Please help! Rented pays on time but is becoming a thorn

32 Replies

Hello BP, One of my renters is becoming more and more of a total thorn. I made a huge mistake giving them my cell phone number too. Texts every night about little small issues. For instance, she texted me tonight asking to secure the crawl space entrance doors. Last Friday her water turned off while in shower. This was a legit concern and i had a new well drilled on Saturday. $4,000 later i basically told her i was tapped out with service requests. It gets to be out of hand. Just curious- do you hold any of your tenants responsible for anything in the house? To top it off, after the crawl space entrance text, she says the air conditioning isn’t working greAt. It makes me want to rip the central air out and tell her to get window units. It’s just non stop and is really starting to get to me. The house is old and it’s been a huge learning curve for me. There are definitely more issues with old houses but it’s getting to the point where i need to put my foot down and let them know i am not a 24/7 non stop service call center. She rented the house AS is, and i have had enough. Their $1,000 window blinds and $4,000 well is not enough. It’s always something. Please help, any insight would be much appreciated. Thanks!

I hope you did a bit more research prior to forking over $4k and drilling a new well.  Could have just been a pump or other less serious issue.  If you rented it with central AC as part of the agreement than you need to keep the system functional.  Tell her to submit maintenance requests via email if you don’t want the calls.  
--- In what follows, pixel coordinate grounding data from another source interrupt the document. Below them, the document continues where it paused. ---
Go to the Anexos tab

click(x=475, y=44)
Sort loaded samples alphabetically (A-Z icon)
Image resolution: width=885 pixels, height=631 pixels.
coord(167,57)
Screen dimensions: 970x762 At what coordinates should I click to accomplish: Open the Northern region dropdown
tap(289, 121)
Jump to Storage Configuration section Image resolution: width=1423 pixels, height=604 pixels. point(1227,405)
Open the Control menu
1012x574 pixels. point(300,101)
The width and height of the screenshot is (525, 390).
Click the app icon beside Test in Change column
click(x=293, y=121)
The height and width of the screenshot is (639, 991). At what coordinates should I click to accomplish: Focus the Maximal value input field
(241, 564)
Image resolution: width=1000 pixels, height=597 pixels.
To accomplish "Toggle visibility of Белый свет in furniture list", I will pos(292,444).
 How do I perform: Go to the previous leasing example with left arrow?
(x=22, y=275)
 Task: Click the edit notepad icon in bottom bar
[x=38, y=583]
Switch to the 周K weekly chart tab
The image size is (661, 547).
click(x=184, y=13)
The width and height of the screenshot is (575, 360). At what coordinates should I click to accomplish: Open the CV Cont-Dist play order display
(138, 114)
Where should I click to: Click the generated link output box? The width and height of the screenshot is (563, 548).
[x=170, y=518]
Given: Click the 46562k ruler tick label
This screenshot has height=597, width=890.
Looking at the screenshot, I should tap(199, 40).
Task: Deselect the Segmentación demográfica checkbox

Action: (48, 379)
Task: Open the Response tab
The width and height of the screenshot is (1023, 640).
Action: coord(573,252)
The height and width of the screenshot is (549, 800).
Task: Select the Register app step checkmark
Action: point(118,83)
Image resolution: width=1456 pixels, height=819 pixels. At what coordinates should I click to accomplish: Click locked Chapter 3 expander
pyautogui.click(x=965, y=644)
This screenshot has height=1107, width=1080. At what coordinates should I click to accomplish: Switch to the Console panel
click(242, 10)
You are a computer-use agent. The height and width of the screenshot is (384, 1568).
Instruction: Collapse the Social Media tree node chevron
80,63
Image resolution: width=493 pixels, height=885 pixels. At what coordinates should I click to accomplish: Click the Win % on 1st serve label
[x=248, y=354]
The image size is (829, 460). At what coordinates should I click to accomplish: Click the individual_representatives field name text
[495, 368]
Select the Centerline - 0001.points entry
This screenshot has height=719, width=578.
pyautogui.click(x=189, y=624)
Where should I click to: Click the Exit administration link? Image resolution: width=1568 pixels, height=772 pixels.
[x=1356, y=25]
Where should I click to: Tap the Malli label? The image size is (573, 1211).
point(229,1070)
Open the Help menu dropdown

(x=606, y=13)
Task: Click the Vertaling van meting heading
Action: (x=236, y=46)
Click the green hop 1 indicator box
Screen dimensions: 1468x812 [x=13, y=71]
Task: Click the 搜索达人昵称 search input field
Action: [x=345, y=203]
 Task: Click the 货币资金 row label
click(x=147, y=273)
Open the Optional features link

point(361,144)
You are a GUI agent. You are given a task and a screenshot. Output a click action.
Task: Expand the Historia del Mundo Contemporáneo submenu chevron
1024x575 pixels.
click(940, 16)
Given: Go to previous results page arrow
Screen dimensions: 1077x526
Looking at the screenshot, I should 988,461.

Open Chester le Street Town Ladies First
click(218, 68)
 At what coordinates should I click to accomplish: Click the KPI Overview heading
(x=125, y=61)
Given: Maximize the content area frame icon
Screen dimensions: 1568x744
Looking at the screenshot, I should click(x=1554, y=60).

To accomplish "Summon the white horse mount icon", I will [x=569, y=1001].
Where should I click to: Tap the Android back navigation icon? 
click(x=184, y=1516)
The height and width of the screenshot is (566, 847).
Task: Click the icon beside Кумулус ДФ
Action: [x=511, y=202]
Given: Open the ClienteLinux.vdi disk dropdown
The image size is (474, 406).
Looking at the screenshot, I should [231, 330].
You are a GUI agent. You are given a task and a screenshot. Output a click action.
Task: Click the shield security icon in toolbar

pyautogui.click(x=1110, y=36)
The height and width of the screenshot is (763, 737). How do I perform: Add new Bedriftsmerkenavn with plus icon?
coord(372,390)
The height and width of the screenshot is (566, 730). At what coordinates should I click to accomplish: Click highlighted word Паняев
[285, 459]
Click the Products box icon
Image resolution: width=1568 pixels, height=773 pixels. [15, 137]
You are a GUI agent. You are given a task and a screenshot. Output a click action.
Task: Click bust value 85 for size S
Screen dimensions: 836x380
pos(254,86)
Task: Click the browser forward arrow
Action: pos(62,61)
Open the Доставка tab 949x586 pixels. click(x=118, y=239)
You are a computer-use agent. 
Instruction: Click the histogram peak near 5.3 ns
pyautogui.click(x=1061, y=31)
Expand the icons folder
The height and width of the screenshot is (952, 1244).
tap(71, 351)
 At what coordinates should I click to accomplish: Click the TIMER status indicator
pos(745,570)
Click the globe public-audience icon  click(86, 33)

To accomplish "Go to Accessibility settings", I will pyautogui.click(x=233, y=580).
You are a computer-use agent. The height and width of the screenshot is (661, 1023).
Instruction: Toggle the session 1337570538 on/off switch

@Dick Stevens @Dick Stevens house was built in 1800’s and i already replAced the pump. A new submersible pump well adds value and eliminates wAter issues in the long run. Are saying if the actual lease states there was central air conditioner?
@Benjamin Haberman Sounds like your typical pain in the $&@ tenant . You need to get some backbone here you ate beIng taken advantage and It wIll obky get wIrse If yoybkeeo fIcIbg stuff fIr tbIs fool . you must lay the law down that you are not bob villa running over there every day for stupid crap . Instead write up a document that says you are keeping regular business hours of 9-5 and after hours only in an emergency can a call be made . GIve thIs to the tenant . Also requests are to be sent to your email not random messages . If the belly achIng continues you are to tell the tenant about your “ happy clause” a happy clause is where you let the tenant know if they are not happy wIth the property they can get out of the lease immediately and go
@Benjamin Haberman I’m going to take a slightly different viewpoint. They are a pin for asking for all this stuff, but they rented a house expecting the services to work. I’d expect reliable water service. I’d expect an AC that works. I’d expect blinds that work, etc. one of the reasons people rent is so they don’t have to deal with these things. I would take a step back and determine whether the house is truly habital, and if it’s priced appropriately for the expectations. Someone renting a $500 apartment shouldn’t expect much more than working vinyl blinds. Someone renting a $2500 place probably won’t put up with the same yellowed, cracked blinds.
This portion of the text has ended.